A successful team in cricket is often about the composition of the team rather than the individual star player. The relationship between single factor and multi-factor strategies is no different in this regard - the team is the combination of the individual factors into one multi-factor strategy. A factor can undergo prolonged periods of underperformance with disillusioned investors running out of patience before the benefit of exposure to that factor is reaped.

There is no right or wrong answer as to how many and which factors to include in a strategy, but all the benefits of diversification apply to factor investing as well. A multi-factor approach can offer diversification and smoothen the ride through the investment journey by harvesting multiple sources of returns.

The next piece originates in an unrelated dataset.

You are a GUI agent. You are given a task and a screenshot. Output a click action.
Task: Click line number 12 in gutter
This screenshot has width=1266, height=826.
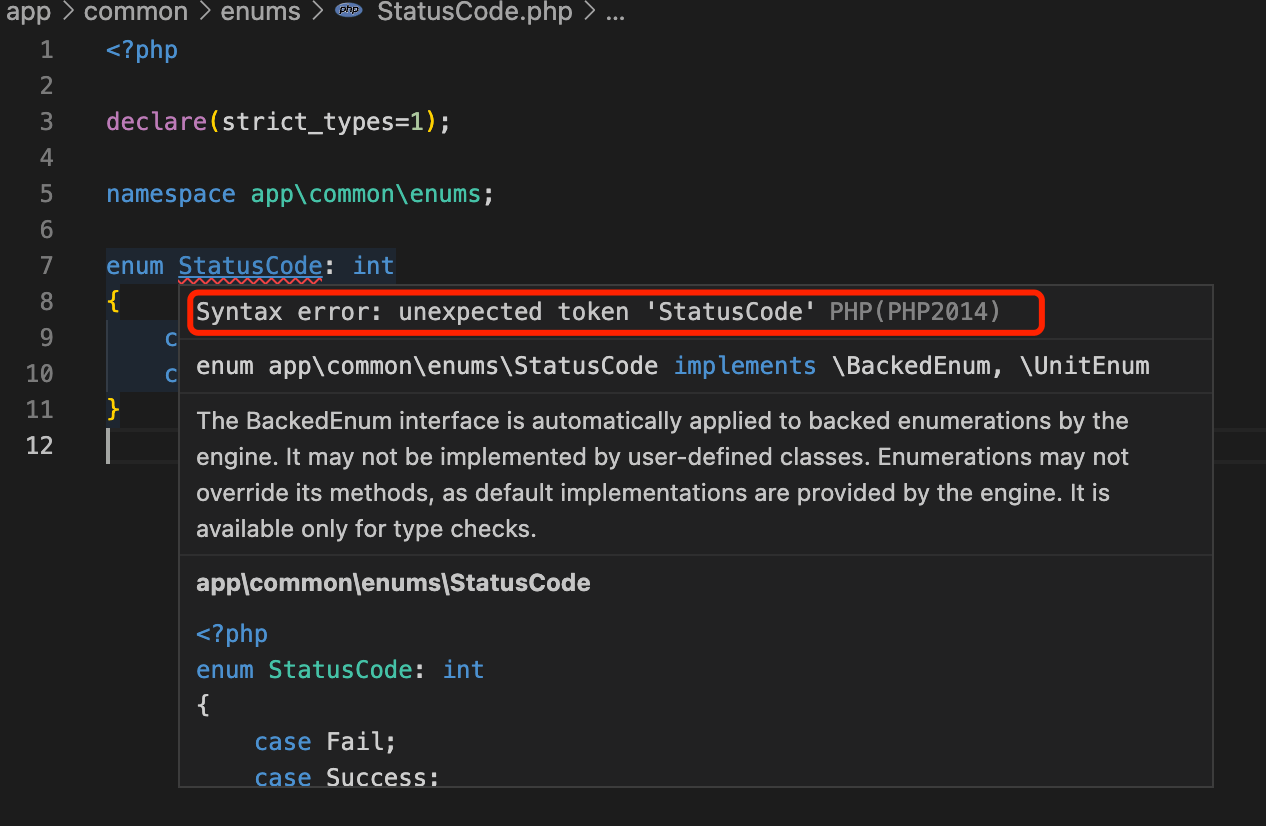coord(39,445)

The challenge of a multi-factor portfolio is to decide how many factors to include and what approach to take. The answers can be easily found in the investor preference and objectives themselves. Investors who prioritise returns over costs may prefer a portfolio strategy dominated by momentum, while those with a strong preference for stable, consistent returns may consider low volatility to be the foundation of their portfolio. When designing a strategy for an astute investor segment with higher risk tolerance, one may consider concentrated single factor strategies to be appropriate. On the other hand, when designing a strategy for a wide variety of investors, a multi-factor strategy may serve the purpose best.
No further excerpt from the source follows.